WARNING: multiple messages have this Message-ID (diff)
From: David Dai <davidai@google.com>
To: "Rafael J. Wysocki" <rafael@kernel.org>,
	Viresh Kumar <viresh.kumar@linaro.org>,
	 Rob Herring <robh+dt@kernel.org>,
	 Krzysztof Kozlowski <krzysztof.kozlowski+dt@linaro.org>,
	Paolo Bonzini <pbonzini@redhat.com>,
	 Jonathan Corbet <corbet@lwn.net>, Marc Zyngier <maz@kernel.org>,
	Oliver Upton <oliver.upton@linux.dev>,
	 James Morse <james.morse@arm.com>,
	Suzuki K Poulose <suzuki.poulose@arm.com>,
	 Zenghui Yu <yuzenghui@huawei.com>,
	Catalin Marinas <catalin.marinas@arm.com>,
	 Will Deacon <will@kernel.org>,
	Mark Rutland <mark.rutland@arm.com>,
	 Lorenzo Pieralisi <lpieralisi@kernel.org>,
	Sudeep Holla <sudeep.holla@arm.com>,
	 Ingo Molnar <mingo@redhat.com>,
	Peter Zijlstra <peterz@infradead.org>,
	 Juri Lelli <juri.lelli@redhat.com>,
	Vincent Guittot <vincent.guittot@linaro.org>,
	 Dietmar Eggemann <dietmar.eggemann@arm.com>,
	Steven Rostedt <rostedt@goodmis.org>,
	 Ben Segall <bsegall@google.com>, Mel Gorman <mgorman@suse.de>,
	 Daniel Bristot de Oliveira <bristot@redhat.com>,
	Valentin Schneider <vschneid@redhat.com>,
	David Dai <davidai@google.com>
Cc: Saravana Kannan <saravanak@google.com>,
	kernel-team@android.com, linux-pm@vger.kernel.org,
	 devicetree@vger.kernel.org, linux-kernel@vger.kernel.org,
	kvm@vger.kernel.org,  linux-doc@vger.kernel.org,
	linux-arm-kernel@lists.infradead.org,  kvmarm@lists.linux.dev
Subject: [RFC PATCH v2 6/6] cpufreq: add kvm-cpufreq driver
Date: Thu, 30 Mar 2023 18:43:50 -0700	[thread overview]
Message-ID: <20230331014356.1033759-7-davidai@google.com> (raw)
In-Reply-To: <20230331014356.1033759-1-davidai@google.com>

Introduce a virtualized cpufreq driver for guest kernels to improve
performance and power of workloads within VMs.

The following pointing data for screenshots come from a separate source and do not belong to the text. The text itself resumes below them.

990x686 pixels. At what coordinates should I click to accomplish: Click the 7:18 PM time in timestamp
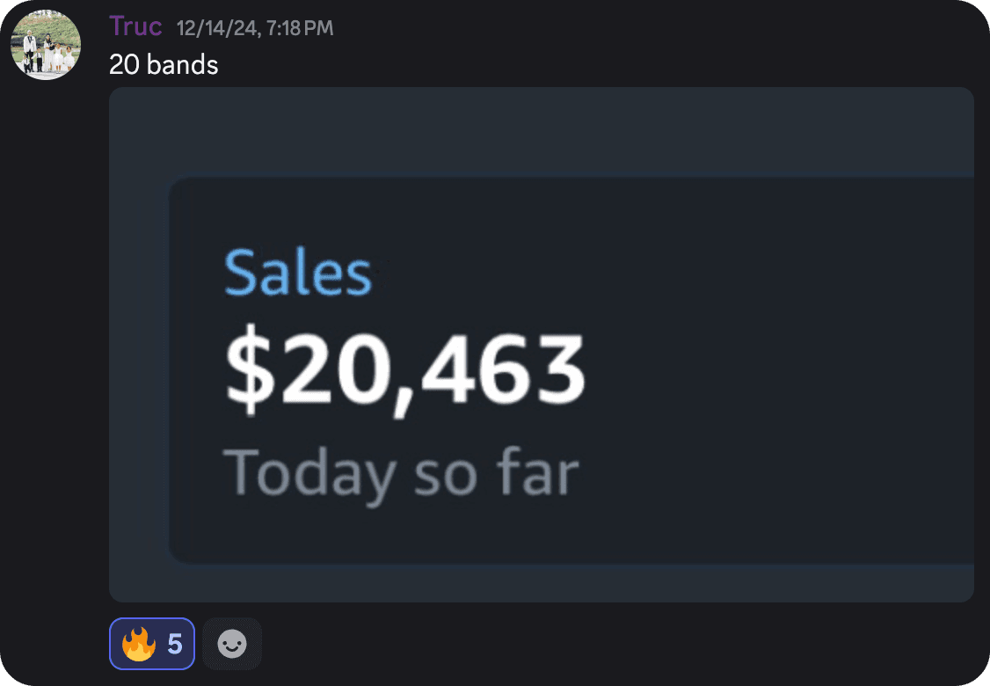pos(299,28)
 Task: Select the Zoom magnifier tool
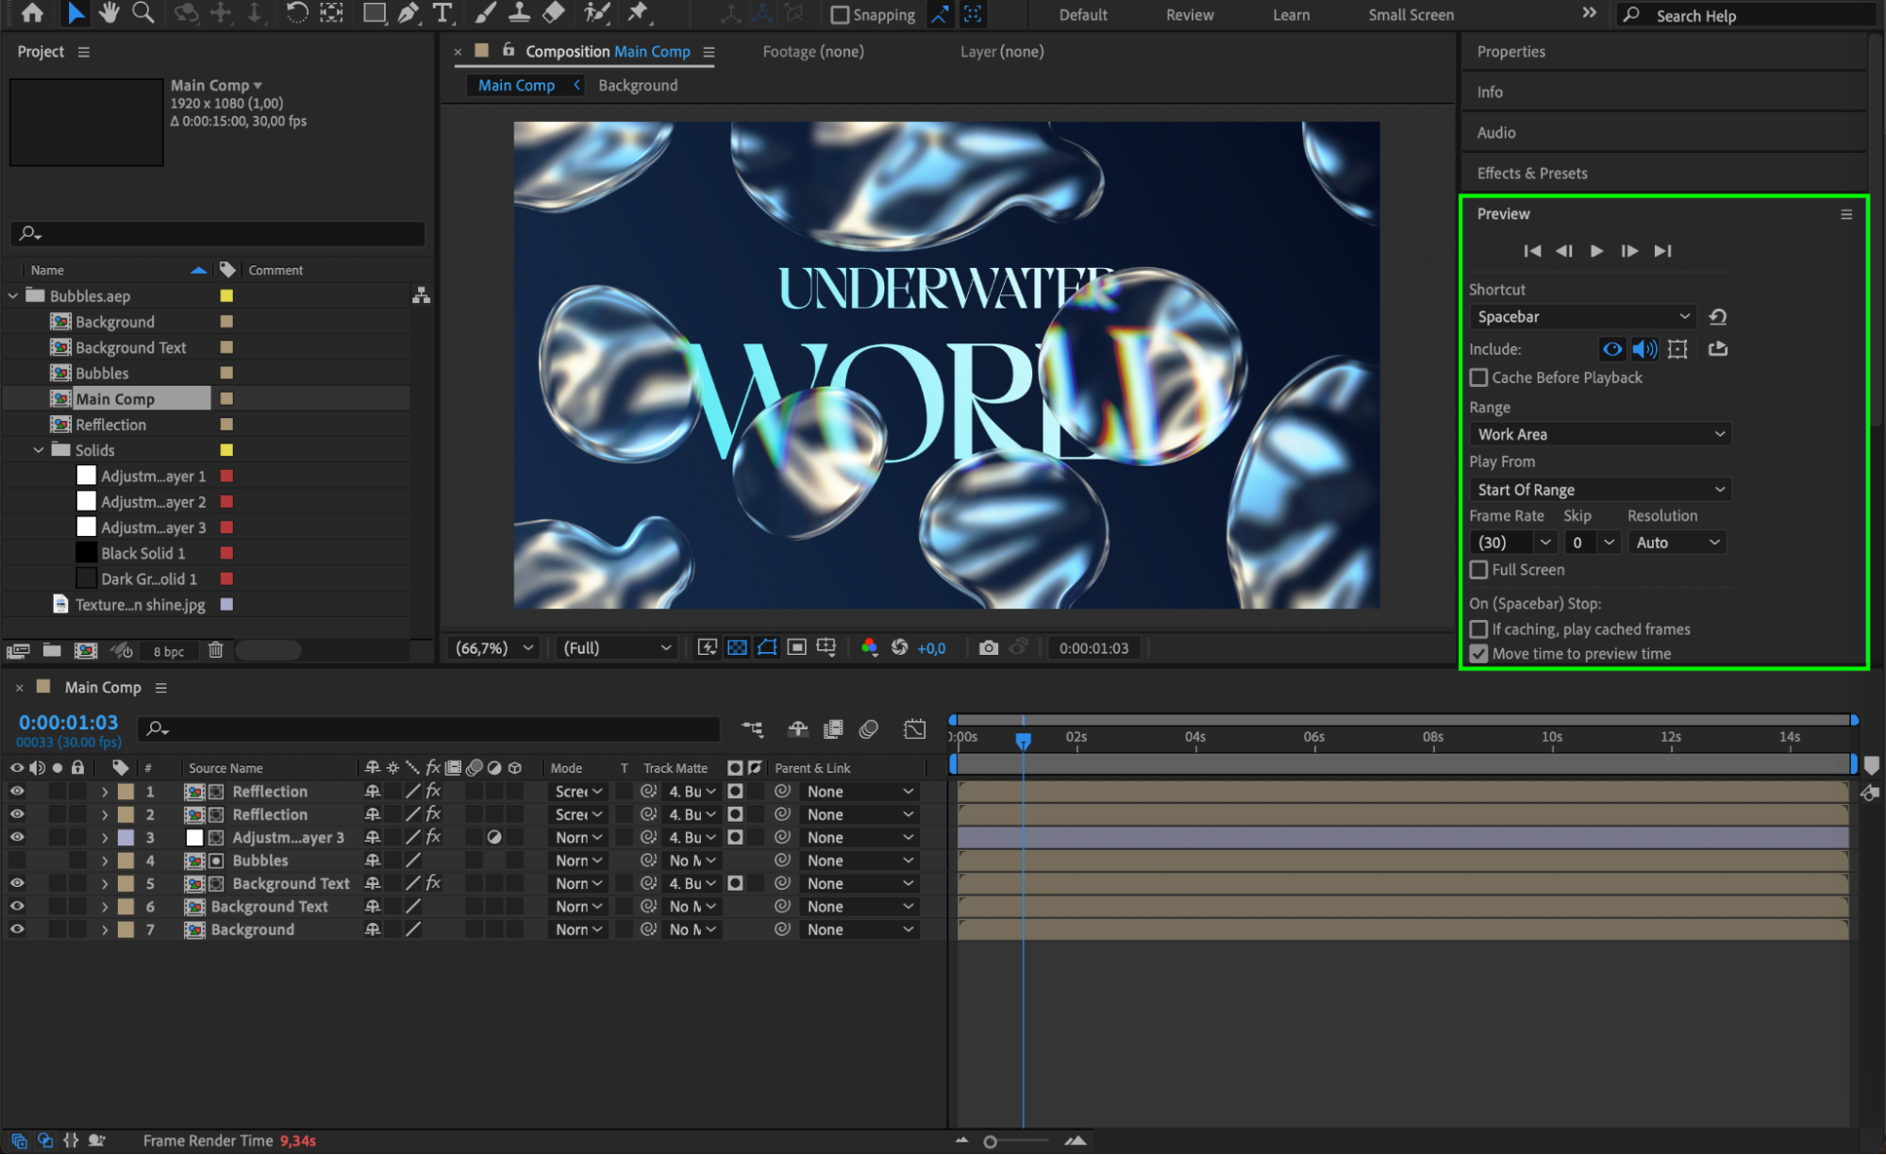[x=143, y=13]
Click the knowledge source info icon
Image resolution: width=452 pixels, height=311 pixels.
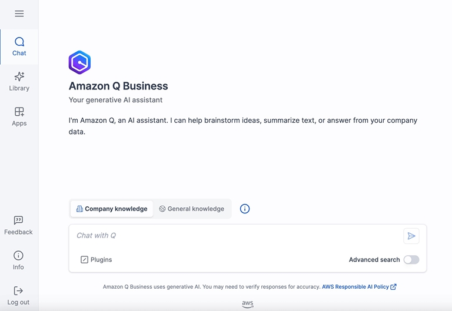tap(245, 209)
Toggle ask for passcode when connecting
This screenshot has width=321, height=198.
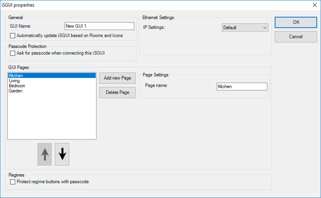click(x=13, y=53)
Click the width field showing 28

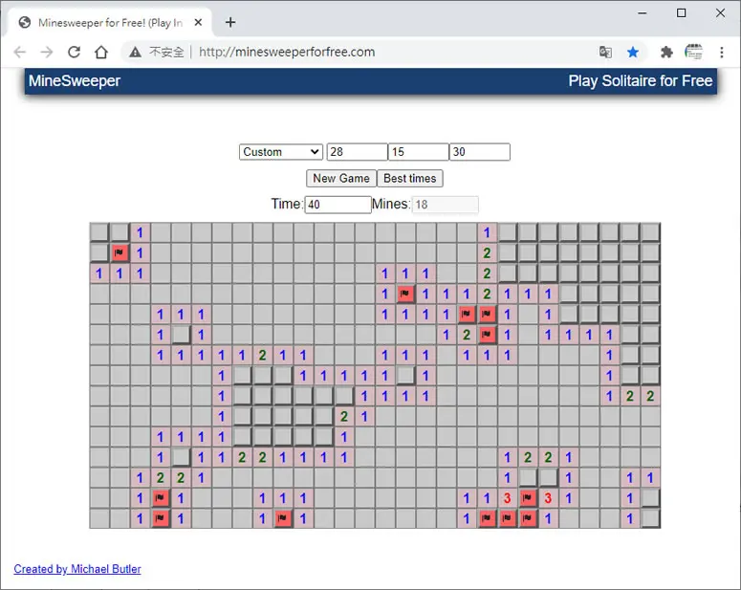[358, 152]
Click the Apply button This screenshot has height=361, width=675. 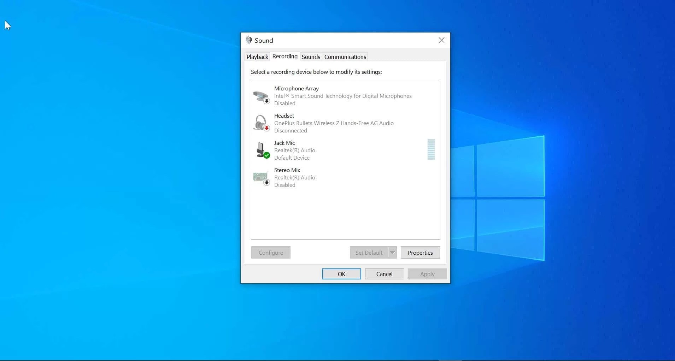(427, 274)
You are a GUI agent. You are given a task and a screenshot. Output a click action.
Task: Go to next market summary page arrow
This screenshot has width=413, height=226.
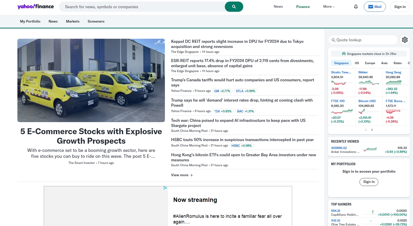click(x=372, y=130)

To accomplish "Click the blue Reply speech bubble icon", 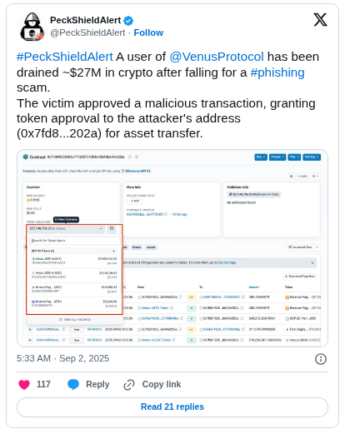I will tap(73, 384).
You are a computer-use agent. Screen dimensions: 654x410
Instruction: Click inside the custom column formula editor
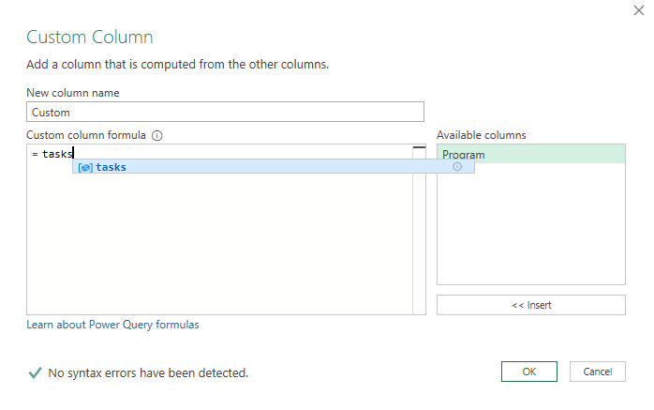point(216,244)
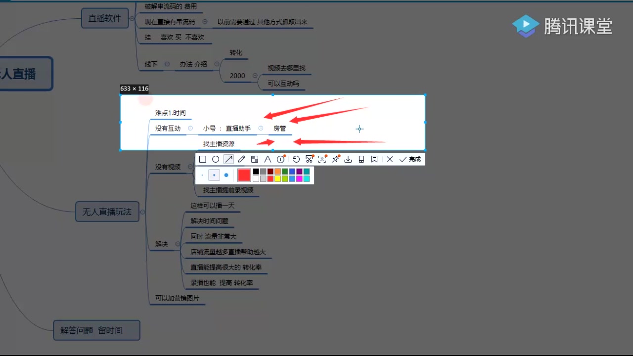Confirm annotations with the 完成 button

pyautogui.click(x=410, y=159)
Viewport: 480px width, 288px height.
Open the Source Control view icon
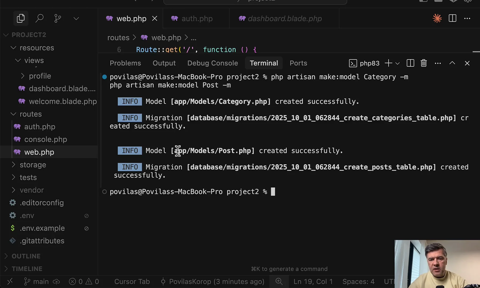58,18

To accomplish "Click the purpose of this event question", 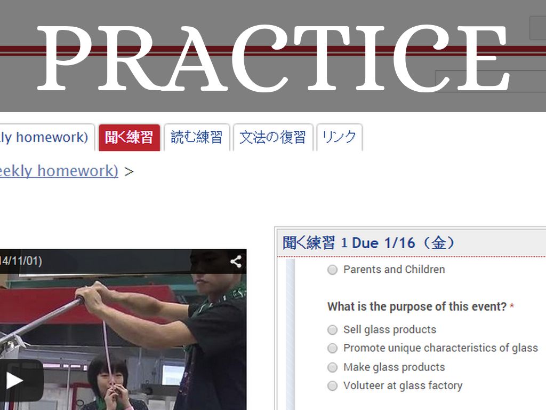I will click(417, 306).
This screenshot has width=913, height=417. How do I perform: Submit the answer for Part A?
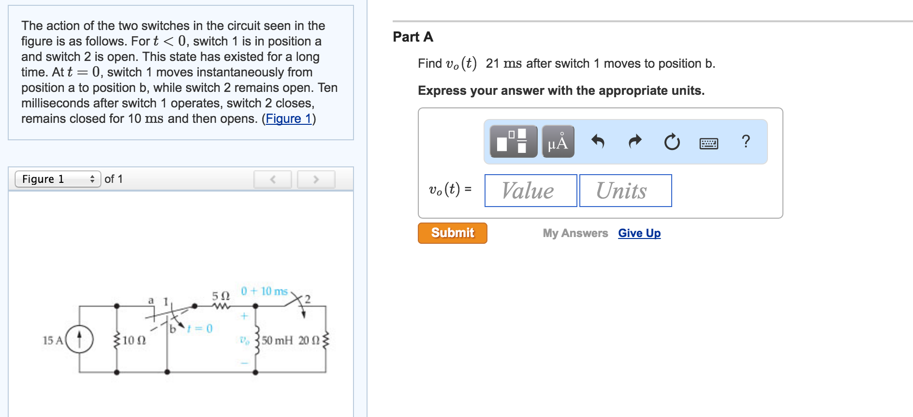[452, 233]
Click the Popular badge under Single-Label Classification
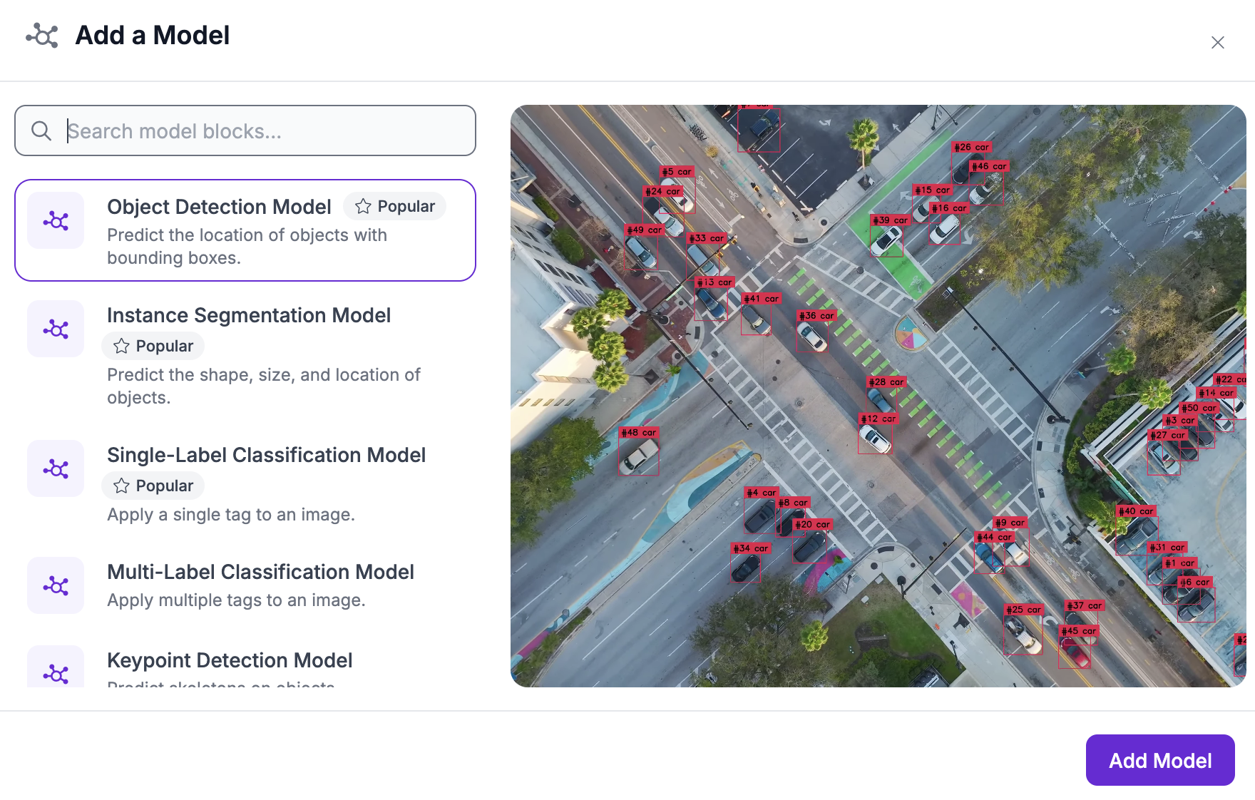 [153, 486]
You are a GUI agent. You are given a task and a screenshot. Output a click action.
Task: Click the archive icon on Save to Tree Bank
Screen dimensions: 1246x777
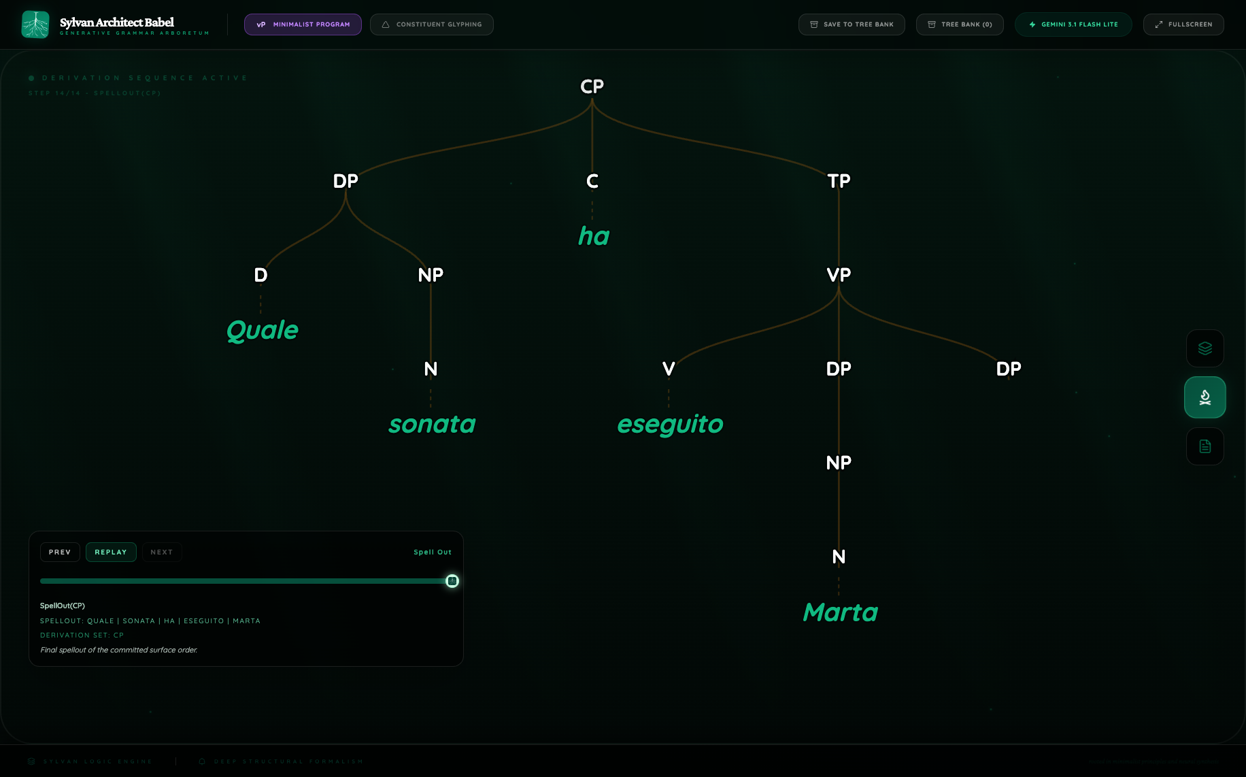[x=813, y=24]
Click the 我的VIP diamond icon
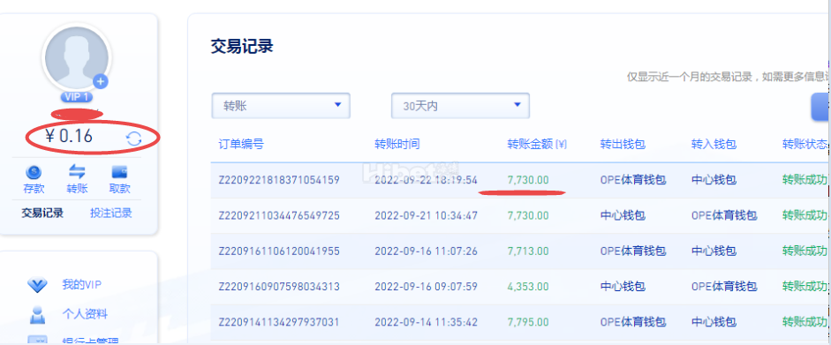This screenshot has width=831, height=345. pos(37,285)
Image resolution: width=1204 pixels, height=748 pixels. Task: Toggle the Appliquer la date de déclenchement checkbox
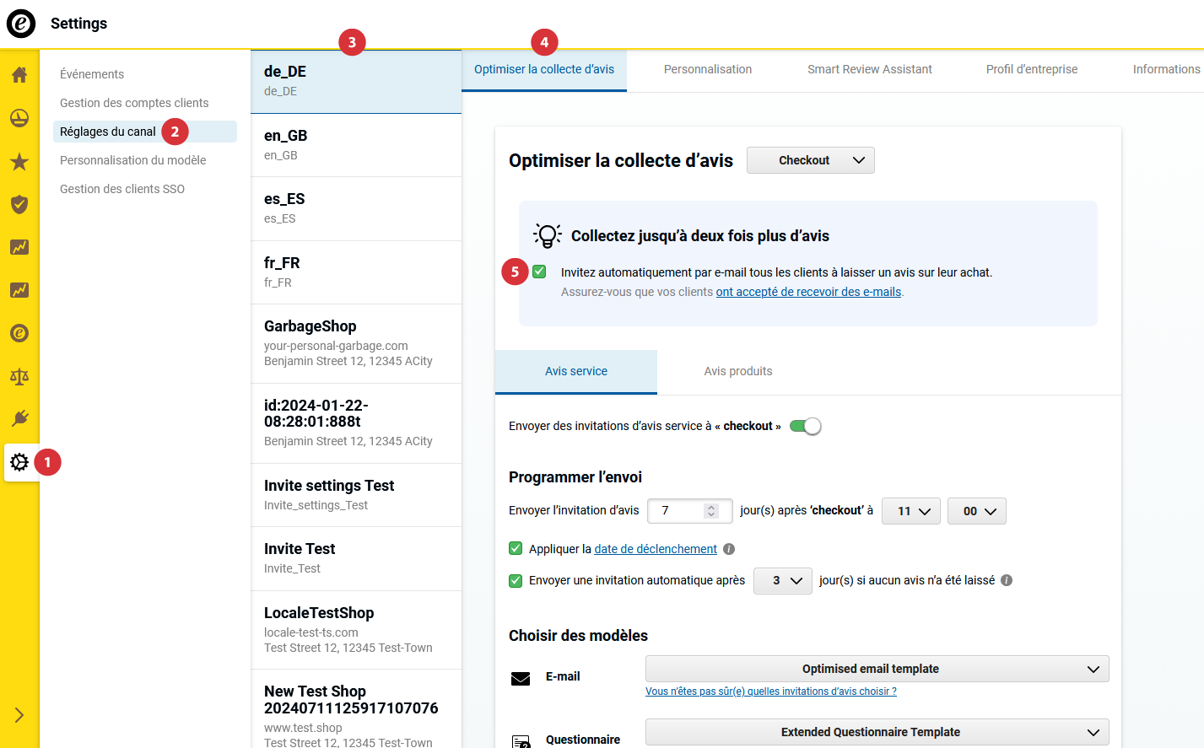[516, 549]
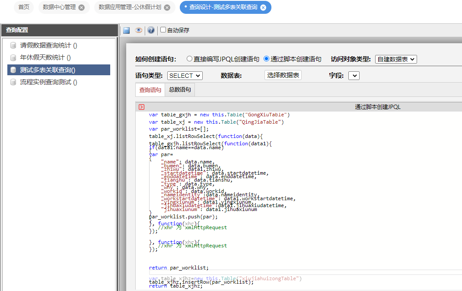
Task: Switch to the 总数语句 tab
Action: click(180, 90)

This driver does two main things:

1. Sends utilization of vCPUs as a hint to the host. The host uses the
hint to schedule the vCPU threads and decide physical CPU frequency.

2. If a VM does not support a virtualized FIE(like AMUs), it uses
hypercalls to update the guest's frequency scaling factor periodically
by querying the host CPU frequency. This enables accurate
Per-Entity Load Tracking for tasks running in the guest.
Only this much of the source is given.